A 2018 randomized controlled trial [1] compared placing a coronary artery stent to open up a severely clogged artery to a placebo procedure for stable angina, and found that the stent procedure made no difference to the outcomes and was potentially harmful.  (Angina is typically chest pain or other symptoms due to clogged arteries in the heart.)  In contrast, randomized controlled trials [2] have shown the Mediterranean diet reduced cardiac events by up to 70% and deaths by 56% in patients with heart disease; in similar head-to-head trials, [3] exercise has been better than stents for patients with heart disease.

My recommendation:
Medications, coronary artery stents, and surgery all have an important role to play in treating heart disease, and have contributed to a dramatic reduction in heart disease risk over the last 30 years.

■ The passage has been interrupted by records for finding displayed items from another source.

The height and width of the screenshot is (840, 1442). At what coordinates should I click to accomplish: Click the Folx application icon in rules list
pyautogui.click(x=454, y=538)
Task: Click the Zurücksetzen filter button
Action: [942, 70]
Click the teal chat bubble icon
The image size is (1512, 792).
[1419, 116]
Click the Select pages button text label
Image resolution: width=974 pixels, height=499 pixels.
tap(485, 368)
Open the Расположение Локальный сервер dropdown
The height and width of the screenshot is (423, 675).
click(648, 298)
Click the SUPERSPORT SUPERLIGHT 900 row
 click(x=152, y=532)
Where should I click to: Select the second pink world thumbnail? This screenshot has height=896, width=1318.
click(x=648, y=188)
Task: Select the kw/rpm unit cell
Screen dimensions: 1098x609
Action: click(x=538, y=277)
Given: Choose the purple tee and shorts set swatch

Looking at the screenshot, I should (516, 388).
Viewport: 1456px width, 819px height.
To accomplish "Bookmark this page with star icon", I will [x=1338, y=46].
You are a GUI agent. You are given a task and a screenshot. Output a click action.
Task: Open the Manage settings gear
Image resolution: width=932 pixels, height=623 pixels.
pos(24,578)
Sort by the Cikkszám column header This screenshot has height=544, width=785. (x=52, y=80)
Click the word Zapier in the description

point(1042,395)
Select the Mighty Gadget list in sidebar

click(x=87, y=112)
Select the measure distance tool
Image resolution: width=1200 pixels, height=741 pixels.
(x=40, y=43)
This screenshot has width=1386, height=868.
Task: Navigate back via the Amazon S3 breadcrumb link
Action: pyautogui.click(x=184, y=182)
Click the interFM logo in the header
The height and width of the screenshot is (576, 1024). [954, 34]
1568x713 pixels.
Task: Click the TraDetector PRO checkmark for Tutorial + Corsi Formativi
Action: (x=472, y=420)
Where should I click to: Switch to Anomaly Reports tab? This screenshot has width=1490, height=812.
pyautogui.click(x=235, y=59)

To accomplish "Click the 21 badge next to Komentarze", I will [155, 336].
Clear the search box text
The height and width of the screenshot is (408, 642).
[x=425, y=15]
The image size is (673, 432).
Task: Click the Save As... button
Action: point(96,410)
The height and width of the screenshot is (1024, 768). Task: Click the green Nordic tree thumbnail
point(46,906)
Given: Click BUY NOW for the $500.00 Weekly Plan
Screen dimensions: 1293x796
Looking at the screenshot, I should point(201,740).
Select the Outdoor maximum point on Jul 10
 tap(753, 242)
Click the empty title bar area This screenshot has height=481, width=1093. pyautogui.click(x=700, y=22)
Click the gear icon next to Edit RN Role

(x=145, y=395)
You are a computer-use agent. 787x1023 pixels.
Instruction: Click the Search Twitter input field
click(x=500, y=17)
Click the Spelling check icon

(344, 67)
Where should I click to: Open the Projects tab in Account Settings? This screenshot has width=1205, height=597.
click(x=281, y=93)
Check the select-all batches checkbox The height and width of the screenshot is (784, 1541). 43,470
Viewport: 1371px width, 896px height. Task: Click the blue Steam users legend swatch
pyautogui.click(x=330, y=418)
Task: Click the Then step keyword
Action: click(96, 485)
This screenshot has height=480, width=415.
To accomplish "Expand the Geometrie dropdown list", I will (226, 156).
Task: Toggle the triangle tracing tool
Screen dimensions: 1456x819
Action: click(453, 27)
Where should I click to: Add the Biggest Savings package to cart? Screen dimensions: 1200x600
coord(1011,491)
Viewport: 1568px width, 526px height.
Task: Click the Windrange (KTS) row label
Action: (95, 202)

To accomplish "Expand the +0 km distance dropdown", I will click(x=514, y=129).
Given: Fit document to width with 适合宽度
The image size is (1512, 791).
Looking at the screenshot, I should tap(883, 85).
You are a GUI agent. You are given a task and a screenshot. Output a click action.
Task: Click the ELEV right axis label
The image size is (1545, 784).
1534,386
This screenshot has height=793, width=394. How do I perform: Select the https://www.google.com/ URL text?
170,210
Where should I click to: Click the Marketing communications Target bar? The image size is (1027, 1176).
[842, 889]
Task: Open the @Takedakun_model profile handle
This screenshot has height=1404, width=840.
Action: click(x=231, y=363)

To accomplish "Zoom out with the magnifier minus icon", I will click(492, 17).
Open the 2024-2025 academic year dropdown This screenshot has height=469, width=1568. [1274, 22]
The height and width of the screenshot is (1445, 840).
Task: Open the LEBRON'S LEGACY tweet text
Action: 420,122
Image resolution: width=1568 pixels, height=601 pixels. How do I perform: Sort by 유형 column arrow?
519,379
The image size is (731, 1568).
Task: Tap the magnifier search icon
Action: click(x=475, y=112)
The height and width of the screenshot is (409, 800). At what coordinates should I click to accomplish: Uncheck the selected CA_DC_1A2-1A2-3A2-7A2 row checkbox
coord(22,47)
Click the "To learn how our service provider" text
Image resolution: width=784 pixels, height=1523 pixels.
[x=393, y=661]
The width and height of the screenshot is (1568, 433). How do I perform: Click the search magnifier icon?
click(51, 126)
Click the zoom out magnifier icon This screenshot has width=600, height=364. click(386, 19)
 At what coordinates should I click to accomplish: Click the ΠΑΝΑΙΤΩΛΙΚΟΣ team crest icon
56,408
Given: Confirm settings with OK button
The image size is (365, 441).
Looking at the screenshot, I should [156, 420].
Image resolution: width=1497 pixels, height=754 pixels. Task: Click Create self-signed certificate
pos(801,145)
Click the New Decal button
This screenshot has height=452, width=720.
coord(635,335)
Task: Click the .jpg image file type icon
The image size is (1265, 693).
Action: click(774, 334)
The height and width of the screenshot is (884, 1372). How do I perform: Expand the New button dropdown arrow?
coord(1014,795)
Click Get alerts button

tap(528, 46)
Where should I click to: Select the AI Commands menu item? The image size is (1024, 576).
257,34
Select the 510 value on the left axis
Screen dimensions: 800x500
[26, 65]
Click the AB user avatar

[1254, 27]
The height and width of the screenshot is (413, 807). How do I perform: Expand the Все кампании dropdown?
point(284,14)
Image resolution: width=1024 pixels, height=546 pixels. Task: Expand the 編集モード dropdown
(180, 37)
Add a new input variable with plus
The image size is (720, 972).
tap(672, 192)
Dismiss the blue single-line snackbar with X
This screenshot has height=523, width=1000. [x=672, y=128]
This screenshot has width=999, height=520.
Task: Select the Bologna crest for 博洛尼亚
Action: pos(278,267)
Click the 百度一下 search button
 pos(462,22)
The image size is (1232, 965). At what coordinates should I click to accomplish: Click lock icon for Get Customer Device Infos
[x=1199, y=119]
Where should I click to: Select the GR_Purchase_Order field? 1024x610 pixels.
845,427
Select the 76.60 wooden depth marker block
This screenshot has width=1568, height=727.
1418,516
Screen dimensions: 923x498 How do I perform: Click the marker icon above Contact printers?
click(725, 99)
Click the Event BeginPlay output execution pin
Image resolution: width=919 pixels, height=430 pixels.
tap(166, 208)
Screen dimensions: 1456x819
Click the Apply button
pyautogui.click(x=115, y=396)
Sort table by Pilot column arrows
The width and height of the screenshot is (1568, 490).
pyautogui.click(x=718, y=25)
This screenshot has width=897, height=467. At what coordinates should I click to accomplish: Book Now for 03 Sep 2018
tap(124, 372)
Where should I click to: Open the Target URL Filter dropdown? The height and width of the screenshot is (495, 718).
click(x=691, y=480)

However, remember that our food and activity choices are likely even more important than the high-tech approaches for both preventing and treating heart disease.  For information and references on using a whole food Mediterranean diet, weight management, and exercise to help keep our tickers ticking and trouble-free, see pages 59-92 in Good Food, Great Medicine, 3rd edition.

Miles Hassell MD

[2] Lorgeril, M. et al. Circulation 1999;99:779-85
[3] Hambrecht, R. et al. Circulation 2004;109:1371-8

Wednesday, January 17, 2018

Get up and move! You’ll live longer and feel better

Are chairs the new cigarettes?  It looks like it.  A 2017 study links sedentary behavior to increased death from any cause, regardless of our exercise habits or time in the gym.  The longer we sit, the higher the risk – and it rises by over 50% if you sit more than 12 hours a day. [1]  Whoa! 

My recommendation:
If our job requires us to spend most of our working hours sitting in front of a screen, we simply need to remind ourselves to
  • Stand up and (if possible) walk around every hour or so
  • Make use of the stairs (if any) where we work
  • Think about having “walking meetings” rather than sitting around a table
At home, carve out 30 minutes of screen time each day to do something active (hmm. . . about the length of our favorite show?) perhaps several short bursts of low-tech high-intensity activities like skipping rope or climbing stairs, which may even be more effective.   In any case, get a little short of breath and sweaty every day.  For suggestions on how to make exercise work for you, and some impressive evidence for the health benefits of staying active at any age, see pages 50–55 in Good Food, Great Medicine, 3rd edition.